The severity of the U. maydis infection results from a complex interplay of molecules released by the host plant and the fungus. We hypothesize that Kiwellin proteins, with their antibody-like characteristics, play a pivotal role in this defense. Exploring the evolutionary journey of these proteins and their diverse functionalities is central to our investigation. Through the ERC proposal KIWIsome, we aim to enhance plant resistance by deepening our understanding of the molecular mechanisms that enable plants to withstand pathogenic threats. This endeavor is vital for ensuring the sustenance of a growing global population.
Our genomic data analysis revealed that kiwellins likely originated primarily in land plants. Examining functional transcriptome data showed that kiwellin genes are upregulated in response to pathogen contact in many plant species, indicating that kiwellins may have evolved as a broad group of immune proteins in land plants.
We observed that early in infection, U. maydis uses trans-aconitate (TA) as a significant food source. This metabolic intermediate, derived from the tri-carboxylic acid cycle (TCA), is abundant in maize, and U. maydis has a specific gene cluster to break down TA. Moreover, we characterized a new type of decarboxylase in U. maydis, which interferes with the TCA by producing itaconate through an unconventional mechanism, highlighting the importance of metabolic adaptation during infection.
We also characterized a kiwellin-related protein family called cerato-platanin-like proteins (CPL1). These plant proteins target the cell wall of U. maydis by binding to chitin in a unique manner. The biological consequence of this interaction remains to be elucidated. Structural analysis of a prevalent fungal effector protein, UMAG_00027, revealed a lectin-type structure present on the fungal cell surface during infection. This protein is upregulated under starvation conditions, suggesting that infection and survival under nutrient scarcity share common traits.
Thaumatin-like proteins (TLPs) are another group of plant proteins known for their intense sweetness. Maize produces three different TLPs, differentially regulated upon U. maydis infection. Using a "Trojan Horse" approach, we found that TLP1 inhibits infection, TLP2 reduces infection, and TLP3 has no effect. Subtle structural differences in these proteins suggest regions critical for their functional diversification.
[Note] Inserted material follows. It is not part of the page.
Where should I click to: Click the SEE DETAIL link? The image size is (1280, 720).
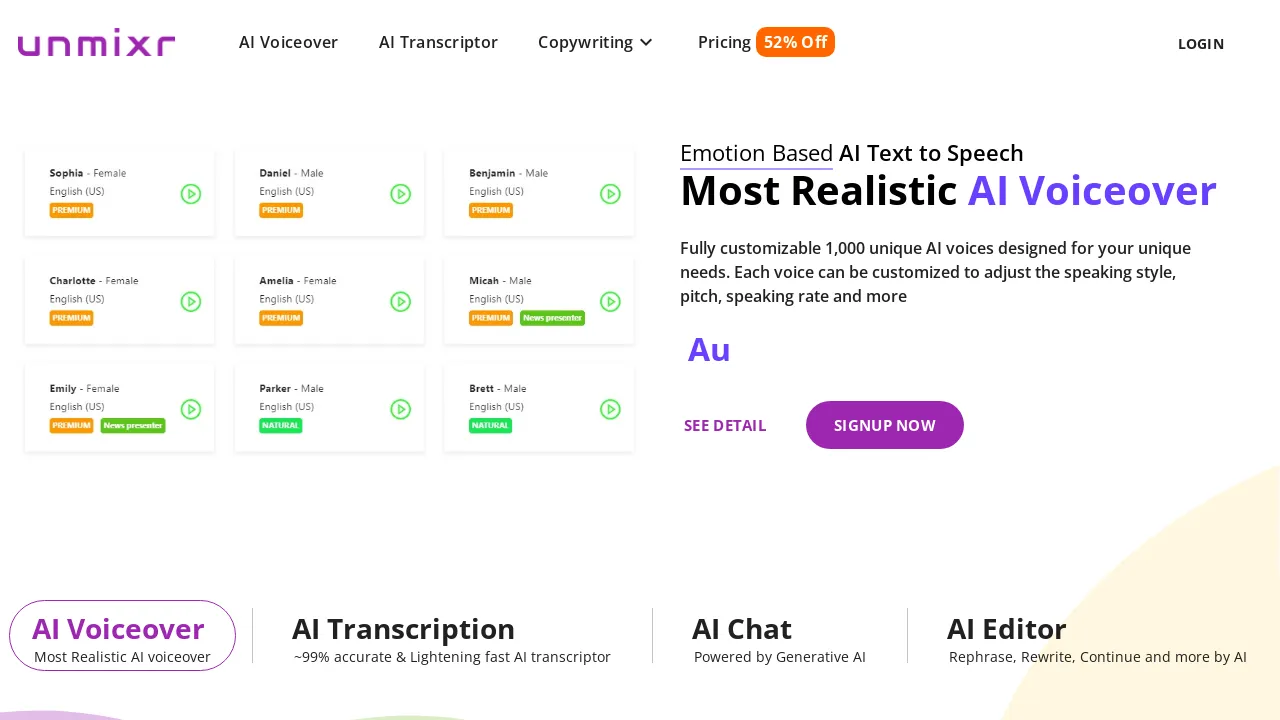[725, 425]
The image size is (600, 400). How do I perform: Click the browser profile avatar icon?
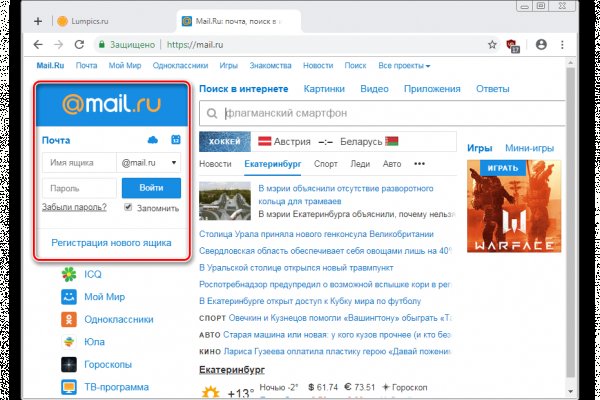[x=541, y=45]
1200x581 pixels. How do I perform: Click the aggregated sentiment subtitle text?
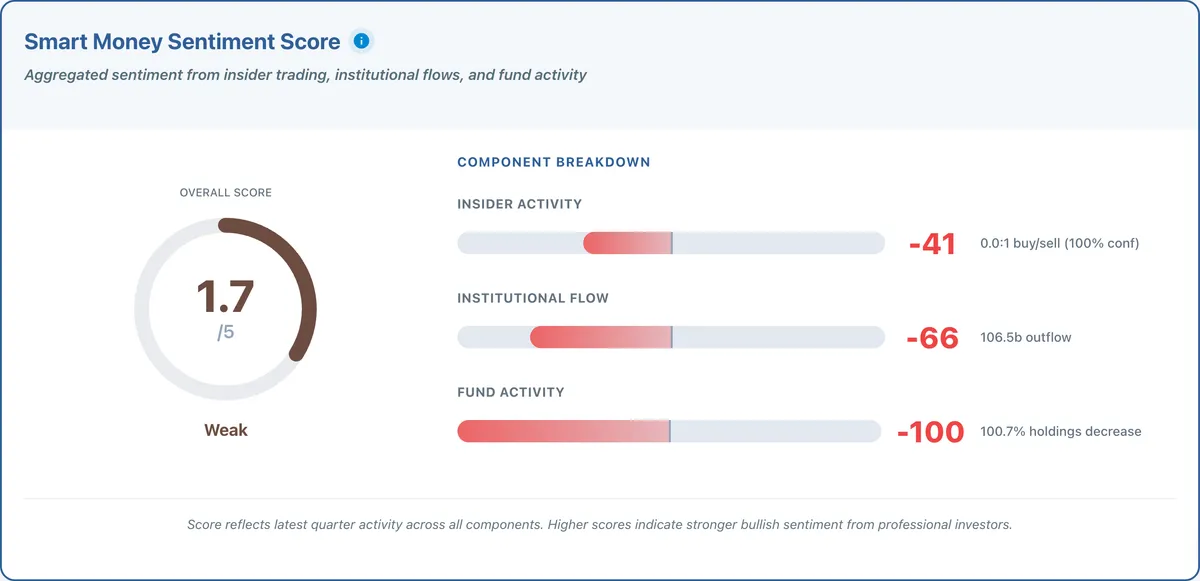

The "Trojan Horse" approach allows rapid and reliable screening of plant defense proteins' effects on disease outcomes. This method employs a standardized genetic toolkit, enabling efficient testing of protein functions.
We also collaborated with local farmers to study real-world scenarios in the field. In 2023, this collaboration led to an investigation into the susceptibility of various maize varieties to U. maydis under field conditions. This study provided kinetic data on infection progression and samples for analyzing the impact of bacterial species on U. maydis infection. The study will continue through 2024 and 2025, with plans for publication afterward.
To address the need for rapid and accurate quantification of disease symptoms, we partnered with the engineering department of the Technische Hochschule Mittelhessen to develop a "plant scanner." This device creates three-dimensional images of infected plants, preserving them electronically for future analysis. An artificial intelligence (AI) model is being trained to assess infection symptoms automatically, currently achieving about 90% accuracy.
By the project's conclusion, we expect to advance our understanding of key proteins in maize defense and U. maydis infection. We aim to publish a comprehensive study on U. maydis pathophysiology field data, provide open-source plans for the plant scanner, and refine AI models for plant disease symptom identification. These advancements will offer valuable tools and knowledge for managing corn smut, benefiting agricultural productivity and cultural practices.